Mickey7 is a book I chose to skip on its release particularly because of its popularity and hype. It had an interesting premise, but there were a few red flags that hinted to me that I would personally not like it. However, I ended up picking this one up because Bong Joon-Ho is set to direct a film adaptation, and if he is involved, I just have to read the source material. Not as a form of hype mind you, but to see what he sees and see the potential. What I found was that Mickey7, by Edward Ashton, has some interesting ideas, buried under mountains of tedium and littered with weird bits of comedy that seem to dominate these first person comedic narratives.
Mickey is an expendable. His mission is to die as many times as the colony needs doing whatever tasks are asked of him. Mickey7 is currently on the edge of death, about to pass into the next realm and bequeath his pain onto his next iteration, Mickey8. But he manages to make it back to his quarters safely, only to find Mickey8 already awake and ready to go. This isn’t supposed to happen, and neither he nor 8 are willing to throw themselves into the corpsehole. So they concoct a plan to divide up their daily calories and take turns solving the problems that arise on the colony of Nilfheim. Will one of them die before anyone important finds out?
Mickey7 has by far my favorite starting premise out of the many popular science fiction books told from the first person. Mickey himself is just your dumb guy average Joe trying to escape some gambling debts and choosing the worst way to get out of it. Ashton makes no allusions to him being secretly smarter, or more cunning and how he can get away with it. If anything, he’s a gambler with a great poker face when it counts. He’s just a guy, being a dude who has to do some agonizing things for science and humanity. Mickey has a clear voice, despite my inability to find anything he says worthwhile. He has weird anecdotes that have a clear message, but don’t have a solid foundation to prove the point. He’s the kind of guy you’d have a beer with, make some raucous jokes with, and spend the future telling stories of the insane things you two did together as kids.

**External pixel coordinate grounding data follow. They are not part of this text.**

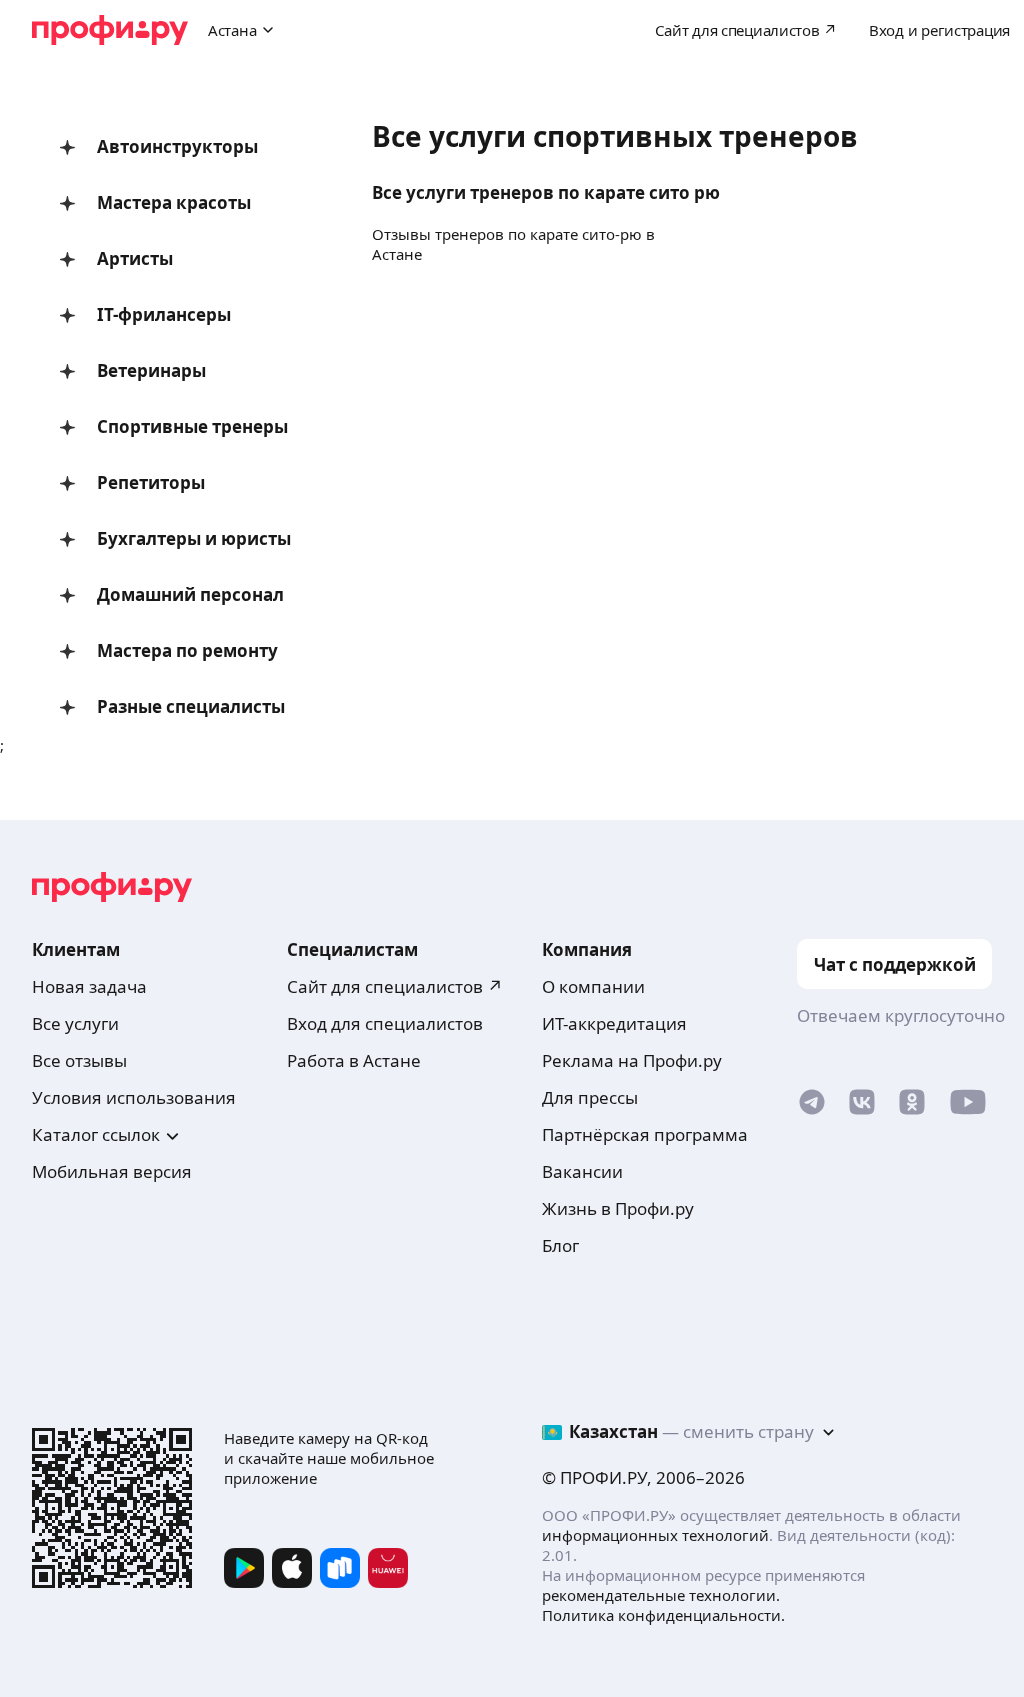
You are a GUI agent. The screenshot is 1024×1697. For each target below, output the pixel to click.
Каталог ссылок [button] (96, 1134)
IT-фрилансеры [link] (164, 314)
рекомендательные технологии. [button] (661, 1595)
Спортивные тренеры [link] (192, 426)
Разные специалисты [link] (191, 706)
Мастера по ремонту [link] (187, 650)
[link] (812, 1106)
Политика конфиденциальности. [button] (663, 1615)
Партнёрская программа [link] (645, 1134)
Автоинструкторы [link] (177, 146)
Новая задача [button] (89, 986)
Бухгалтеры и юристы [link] (194, 538)
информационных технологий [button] (655, 1535)
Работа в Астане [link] (354, 1060)
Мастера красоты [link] (174, 202)
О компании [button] (593, 986)
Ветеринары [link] (151, 370)
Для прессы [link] (590, 1097)
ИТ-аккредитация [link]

I don’t hate Mickey, despite his sometimes unrelenting boring nature.
The major issue with the book is that Mickey doesn’t really have all that much to do. Sure he goes out on patrols hunting for crawlers, and he tries to hide the fact that he has a duplicate but a lot of the book is spent just faffing about. He tries to make friends, he has a lover that has stuck with him since his third iteration. He fears losing said lover to Mickey8, and he stews about his long friendship with one of the pilots that “got him into this mess.” There is never any real fear that the Mickeys are going to get caught. 7 often gets into positions where he may die, but he’s surrounded by cannon fodder. All of the plot happens in the last ten percent of the book. It’s somewhat exciting, but the conclusion is also incredibly convenient. Nothing feels resolved on a narrative or character level.
The alternating chapters are filled with worldbuilding since Mickey is an amateur historian. He basically spends them recounting the stories of failed colonies. They are interesting insofar as Ashton really seems to have spent a lot of time thinking about a future where space colonies would have a dedicated Expendable. But they also just feel shoehorned in. They don’t really line up with the chapters that surround them. He doesn’t learn a lesson from recounting the history except for maybe once. Most of the time it just sharpens his resolve to make sure his colony doesn’t fail. And don’t get me wrong, I do love the history that Ashton creates, especially involving the one megalomaniacal tech billionaire. They are just cool stories though, not informative anecdotes for Mickey to work from.
The story also fails to really reckon with the problem of the expendable and what makes Mickey who he is. The ambiguity of his situation is hinted at, even partially explored by Mickey himself, but the book steers clear of the existential crisis that could ensue. There is no curiosity about the expendable’s situation. Most everyone around assumes, rightly so, that only the most desperate or dumb people would ever get involved as an expendable. I mean these folks have to die excruciating deaths just so people might have a chance at learning how to adapt and survive on a hostile planet. Taking weeks to months of drugs fighting an airborne pathogen that just does not like human life. It would have been so interesting to watch someone reckon with that devil’s bargain, living with the memory of their death over and over again. But Mickey barely even registers it. The text barely registers it. It feels like a huge missed opportunity to really dig into the exploitative nature of that kind of system so we can get some jokes about sex and immortality.
My disappointment stems from the lack of curiosity mostly. It’s an interesting premise that is oozing potential that is stitched into a barely cohesive story. It feels like the kind of story that should be about the plight of people in exploitative positions who can’t escape them, even in death. Instead, it’s about a big damn hero who stumbles into the right poker game against the worst players with the highest stakes.
Rating: Mickey7 – Maybe I’ll pick up the sequel after a few more of my own ego-deaths.